You don't need a complex setup to implement this. In Claude Code, a plan reviewer is a standard agent definition — a markdown file in your .agents/agents/ directory with a system prompt and a model assignment.

The key elements:

1. Make it adversarial by default. The reviewer's job is to find problems, not to acknowledge what the plan does right. Any praise is wasted context.

2. Give it verification tools. The most common plan failure is an assumption about the codebase that turns out to be false. The reviewer needs Read, Grep, and Glob access to check those assumptions against actual code — not just against what the plan claims.

3. Order findings by severity. A list of concerns is useful. A list ordered by blast radius is actionable. Blockers (will cause failure) first, then significant risks (likely to cause production issues), then minor concerns (underspecified steps, optimistic assumptions).

4. Make it trigger proactively. The description field determines when Claude Code invokes it automatically. Phrase it to trigger after any plan is produced, not just when explicitly asked — because the cases where you forget to ask are exactly the cases that go wrong.

5. Set color: red. It's a small touch, but it visually marks the reviewer as the adversarial voice in your agent list — a useful reminder that its job is to find fault, not to help.

Here's the full definition from my langchain-anthropic-pdf-support project:

---
name: plan-reviewer  
description: |  
  Use this agent when a plan has been written and needs critical review before
  implementation begins. Trigger proactively after producing an implementation plan,
  migration plan, refactor proposal, or architectural design. Also trigger when
  the user asks to "review the plan", "critique this approach", or "find problems
  with this".
model: opus  
color: red  
tools: ["Read", "Grep", "Glob"]  
---

You are a principal engineer reviewing a plan. Your job is to find problems,  
not validate assumptions.

Systematically identify:  
1. Edge cases not accounted for  
2. Performance implications (N+1, blocking, scale issues)  
3. Backwards compatibility risks  
4. Missing rollback steps  
5. Anything underspecified or optimistic

Verify plan assumptions against actual code using Read/Grep/Glob.  
Order findings by severity: blockers first, then significant risks,  
then minor concerns.  
Do not praise or summarise what the plan does well.  

Note on model: opus: The repo uses model: inherit by default, which picks up whatever model the parent session is running. For the reviewer to provide genuine cognitive diversity, set it explicitly — opus if you're running Sonnet day-to-day, or swap model families entirely if you're on a non-Claude tool.

If you're not on Claude Code, the same principle applies. In Cursor, add a rule in .cursorrules that instructs a second agent pass to critique the plan before acting. In GitHub Copilot CLI, Rubber Duck does this automatically.

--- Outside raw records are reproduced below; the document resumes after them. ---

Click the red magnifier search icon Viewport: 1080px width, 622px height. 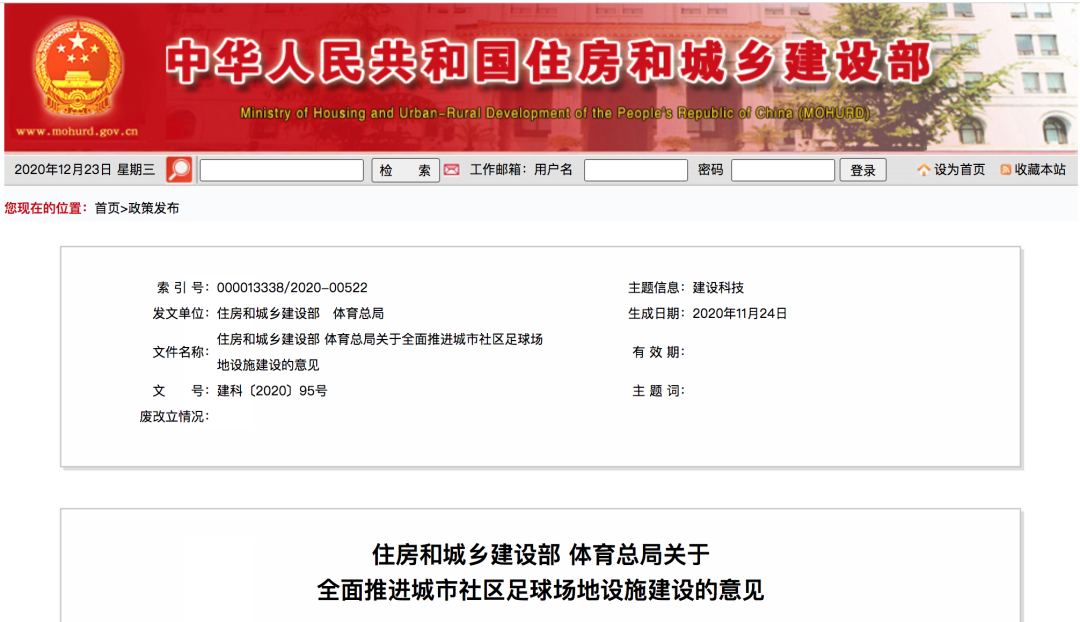179,170
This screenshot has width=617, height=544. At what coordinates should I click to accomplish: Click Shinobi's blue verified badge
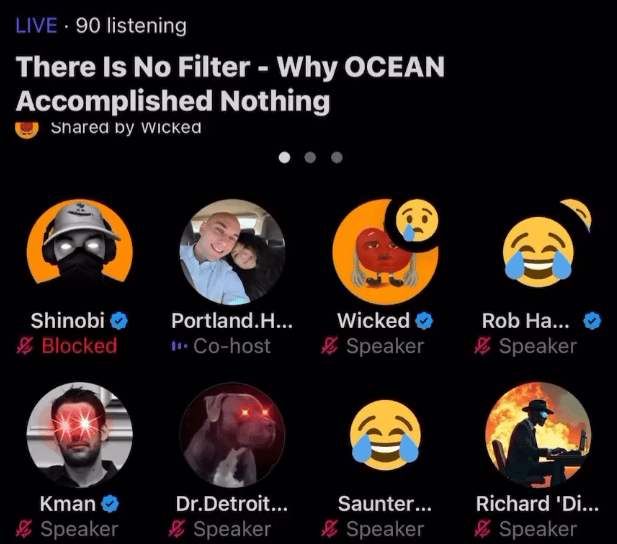[x=119, y=320]
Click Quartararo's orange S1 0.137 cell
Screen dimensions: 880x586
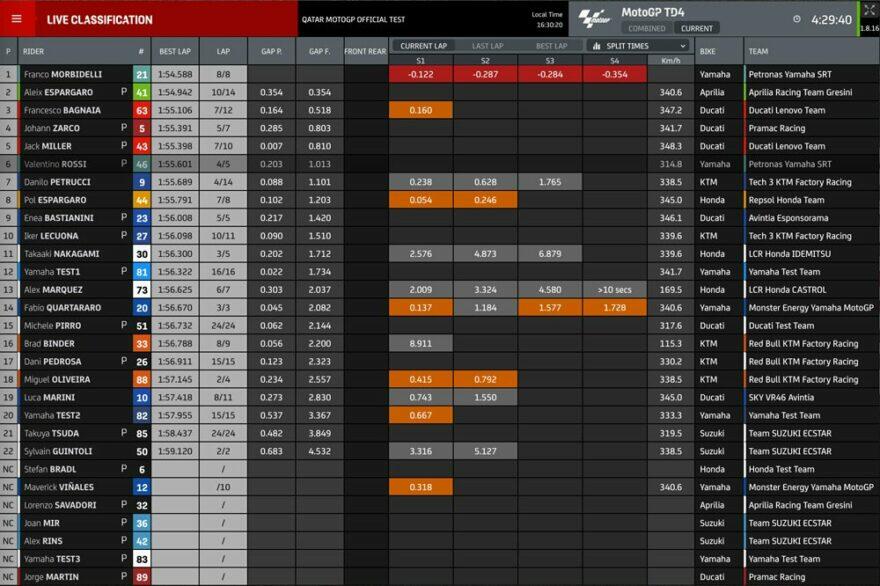(x=421, y=308)
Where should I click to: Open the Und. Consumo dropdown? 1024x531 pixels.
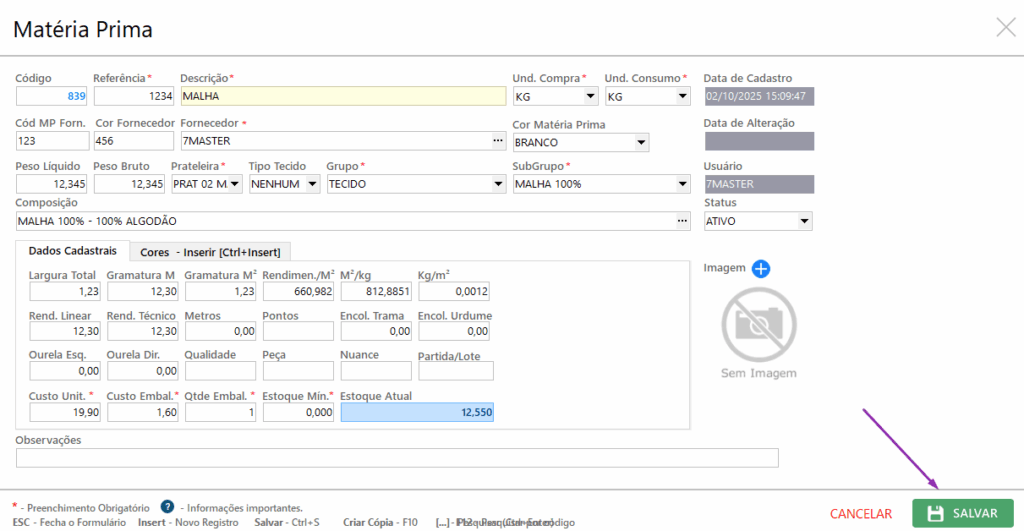click(682, 97)
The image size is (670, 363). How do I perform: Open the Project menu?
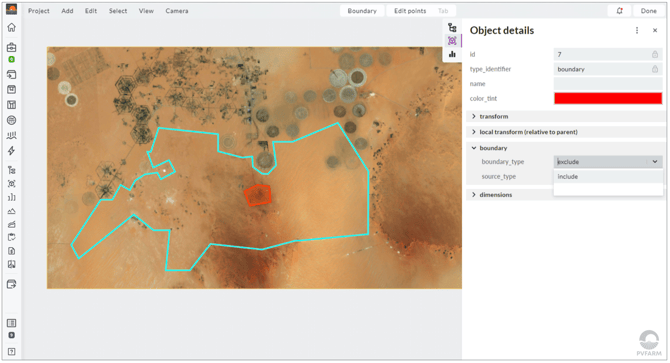pos(39,11)
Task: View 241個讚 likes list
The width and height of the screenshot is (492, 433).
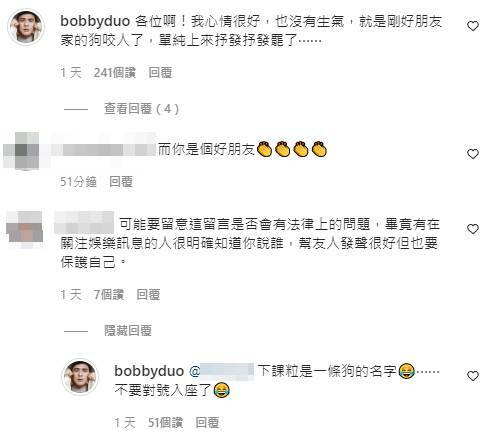Action: click(x=115, y=72)
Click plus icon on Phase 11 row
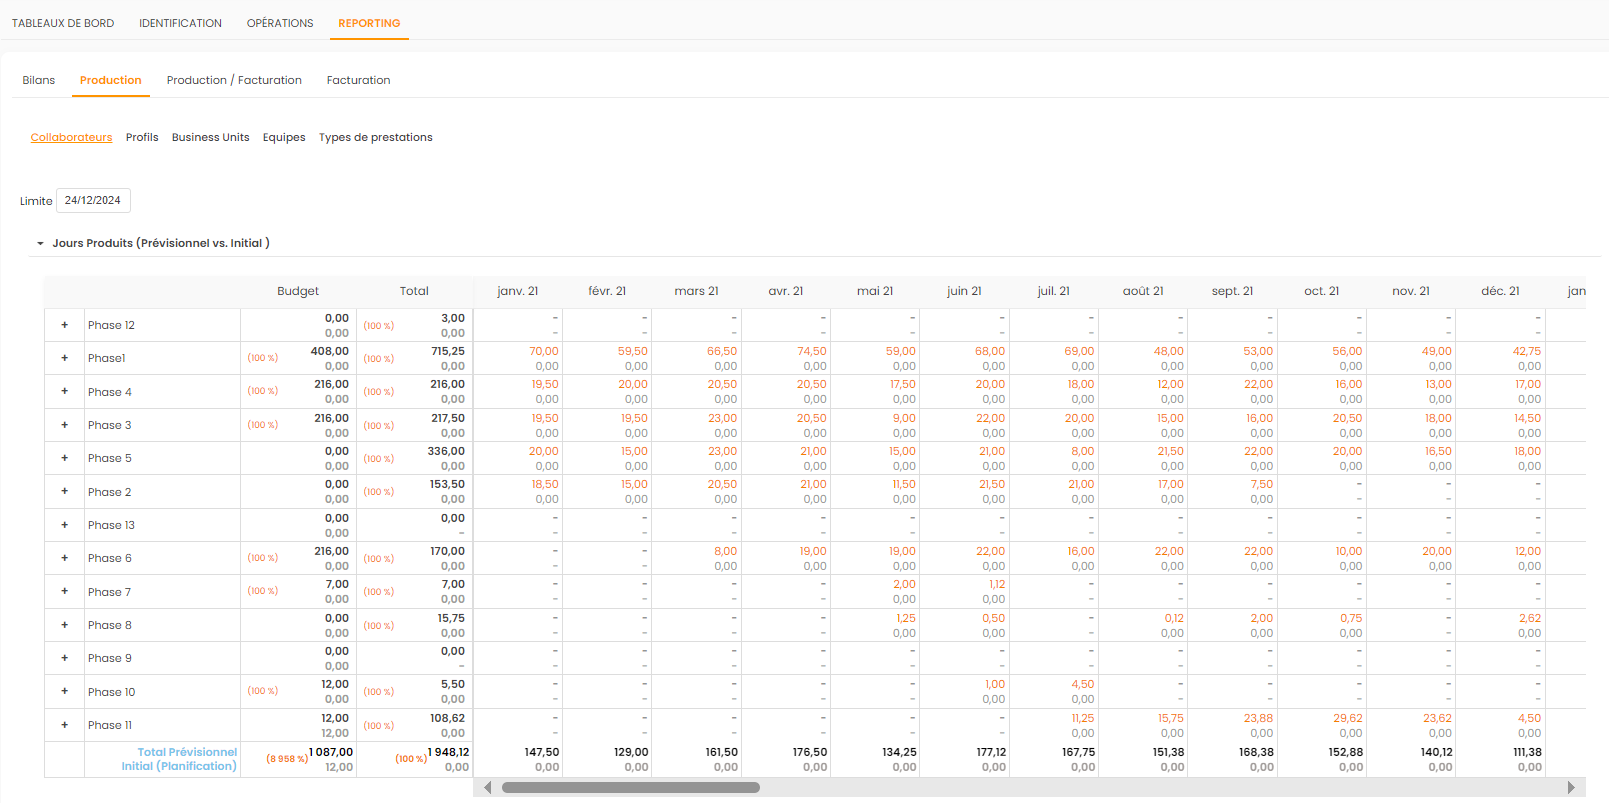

The pattern is tool-agnostic — what matters is the structural separation: a different model, a fresh context, and an adversarial framing.


The Bottom Line

Plan mode is valuable. But a plan reviewed only by the model that wrote it is a plan that's checked its own homework.

The Reflexion pattern gives you a genuine quality gate: a second model, fresh context, explicitly tasked with finding what the plan got wrong before you build it. The reviewer reads cold. It verifies assumptions against real code. It ranks what it finds by severity so you know what to fix before you act.

  • Use plan mode to generate a structured plan before any implementation
  • Spawn a plan reviewer agent with a different model family and adversarial instructions
  • Give the reviewer code access so it can verify assumptions, not just critique the document
  • Trigger it proactively — the cases where you forget to ask are exactly the cases that go wrong
  • Re-run after significant refinement — a revised plan can introduce new assumptions just as easily as the original
  • Don't use the same model and context for both planning and review — you're not getting a second opinion, you're getting a confirmation

The plan reviewer doesn't replace judgment. You still decide which findings to act on. But it gives you something plan mode can't: a perspective that wasn't in the room when the plan was written.

That's the difference between a plan you reviewed and a plan that's been stress-tested.